そして潰されたキゾクは解散した訳じゃなく幾つかのチームに分かれてそれぞれが牽制し合ってる。
当然チーム猫を討ち取るのが次期キゾクの総長になる一番の近道になってるわね。ここまでは良い?想像の範囲内よね?」
冗談じゃない。既にかなり嫌なニュースだが、ここまでって事は更に続きがあるのか。
「想定外って事は無いけども想像してた最悪のパターンだな、続き聞くのが怖いよ」
カズがうんざりしたように答える。
「まぁそうよね、折角隠してたのにバレちゃったんだもんね。でもこの先の話は別に完全に悪い方向に行く訳ではないかもよ。
実は今チーム猫が一回戦にビーフで出ているの。チームメンバーの中にはあのトモノリの他にイクオって名前もあったわ。

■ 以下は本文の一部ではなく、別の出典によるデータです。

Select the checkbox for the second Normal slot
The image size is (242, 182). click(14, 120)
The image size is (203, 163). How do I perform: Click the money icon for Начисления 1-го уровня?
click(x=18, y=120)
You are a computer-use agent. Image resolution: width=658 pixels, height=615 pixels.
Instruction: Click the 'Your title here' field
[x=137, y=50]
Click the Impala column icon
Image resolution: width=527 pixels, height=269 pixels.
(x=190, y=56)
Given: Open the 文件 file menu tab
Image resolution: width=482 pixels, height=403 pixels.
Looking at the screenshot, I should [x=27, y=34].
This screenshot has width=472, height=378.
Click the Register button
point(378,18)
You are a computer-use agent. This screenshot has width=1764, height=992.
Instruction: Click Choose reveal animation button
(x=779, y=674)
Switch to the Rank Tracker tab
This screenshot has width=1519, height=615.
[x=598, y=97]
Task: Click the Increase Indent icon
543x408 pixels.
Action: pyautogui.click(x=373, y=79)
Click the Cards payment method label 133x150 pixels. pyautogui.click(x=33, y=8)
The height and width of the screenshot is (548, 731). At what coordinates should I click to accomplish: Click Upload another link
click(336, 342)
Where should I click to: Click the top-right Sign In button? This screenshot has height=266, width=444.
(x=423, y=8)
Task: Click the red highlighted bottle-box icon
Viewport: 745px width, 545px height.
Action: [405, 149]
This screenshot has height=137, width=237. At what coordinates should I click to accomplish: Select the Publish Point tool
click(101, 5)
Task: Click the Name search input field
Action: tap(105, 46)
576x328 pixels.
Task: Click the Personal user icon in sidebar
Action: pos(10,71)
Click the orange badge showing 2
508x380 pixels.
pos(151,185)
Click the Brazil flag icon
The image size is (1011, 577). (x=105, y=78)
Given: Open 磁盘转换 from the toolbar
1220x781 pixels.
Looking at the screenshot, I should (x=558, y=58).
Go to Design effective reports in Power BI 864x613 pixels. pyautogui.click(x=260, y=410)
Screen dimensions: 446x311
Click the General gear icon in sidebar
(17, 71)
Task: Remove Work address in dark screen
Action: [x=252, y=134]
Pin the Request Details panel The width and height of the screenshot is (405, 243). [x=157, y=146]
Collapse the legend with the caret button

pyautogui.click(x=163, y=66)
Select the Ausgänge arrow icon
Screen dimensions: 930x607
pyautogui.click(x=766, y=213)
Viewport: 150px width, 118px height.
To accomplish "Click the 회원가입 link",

そして対戦相手はこの前あんたに電話が掛かって来たS中学生徒会執行部よ」
「一回戦に出ているって事は僕達の偽者か、それとも偶然同じ名前で登録したか……」
ヒロシが呟く。それを聞いたユタカが激昂して喋りだす。
「ちょっと待て、そんな事よりイクオ君が俺達の代わりにキゾクに狙われるって事か?」
「待て待て、落ち着け。そのイクオ君本人が出てる可能性もゼロじゃないんだ」
カズがユタカを嗜める。ユタカは納得行かないと言った表情で俯く。
「トモノリってのは何者なの?この前のあんた達の反応は何か知ってるんじゃないの?」
「知ってはいるけどただの小物だよ。キゾクが潰れたって噂の時に自分がやったって言いふらしてただけの、ただの雑魚だよ。実際そいつは調子に乗って出てるのかも知れないけど、それで何かあったとしても自業自得だ。ほっとけばいい、問題は……」
「そっちがどうでもいい奴なら問題はイクオ君の方ね、S中学生徒会執行部との試合は今日の夜零時にS中学の校門前って掲示板に載ってたよ。行くの?」
「ああ、何か気になる。オレは行くよ。別に戦う訳でもないしみんなは来なくても平気だぞ、一人で行ってくる」
カズが覚悟を決めた目でみんなを見渡す。
「いや、俺もいくぞ。イクオ君の事が気になる」
「じゃ僕は遠慮しておきますよ。これエックスのマスクです。一応渡しておきますね」
そう言うと、ヒロシはカズにマスクを投げ渡す。マスクを受け取りユタカとカズが俺を見つめる。
「わかった、俺も行くよ。平気だとは思うけど俺も気にはなるしな」
「よし、んじゃ今夜零時にここに一度集合してみんなで行こう。ありがとうな姫」
「いつもありがとうな、姫」
「助かりましたよ、姫」
みんながお礼を言うと姫が金切り声をあげる。
「今まで聞き流してたけど姫って呼ぶなって言ってんでしょ!」
今夜は観戦か、いつもよりはずっと気が楽だな。俺達は夜に備えて一度家に帰り身体を休める事にした。